I am all for static variables if you keep using them regularly and the values never change if you make them final.
Why do things the difficult way?
That is what static variables are all for.
Basically what they do is provide a generic access point you can access from any context(static, program flow, external).
You are basically stating the front door is here and it's yellow. Someone peeking from the outside will see the door which is yellow. Someone on the inside walking will see the door and that it's yellow.
Someone in a room can look into the hallway and see that it's yellow.
And if you paint it red, it will be clearly visible to everyone.

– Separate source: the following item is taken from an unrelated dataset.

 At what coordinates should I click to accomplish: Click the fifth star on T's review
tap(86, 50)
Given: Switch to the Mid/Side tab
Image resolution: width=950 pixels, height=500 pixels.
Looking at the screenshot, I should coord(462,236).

Also, there will always be 1 instance throughout the ENTIRE program with the same value. which saves memory.
take for example
class test {
public int ten = 10;
public test() {
}
}
Every time you make a new test()
an integer memory space will be assigned for the ten variable. So if you have 10 test instances you will have 10 seperate integers all holding the same value.
if you have this
class test {
public static int ten = 10;
public test() {
}
}
and you have ten test instances, you will only have one integer instance ten. This saves memory assignment, garbage collection. Although I only advice this for persistent lists/variables that do not change and you can afford to keep in memory indefenately. Don't do this with every variable. Do this for large things like an image that you re-use over and over. No use to keep the same image in memory multiple times.
When I originally wrote my answer I didn't know how static variables really worked. I got static final
and static
mixed up. On static variables you can assign new values. static final are immutable. those can't be changed.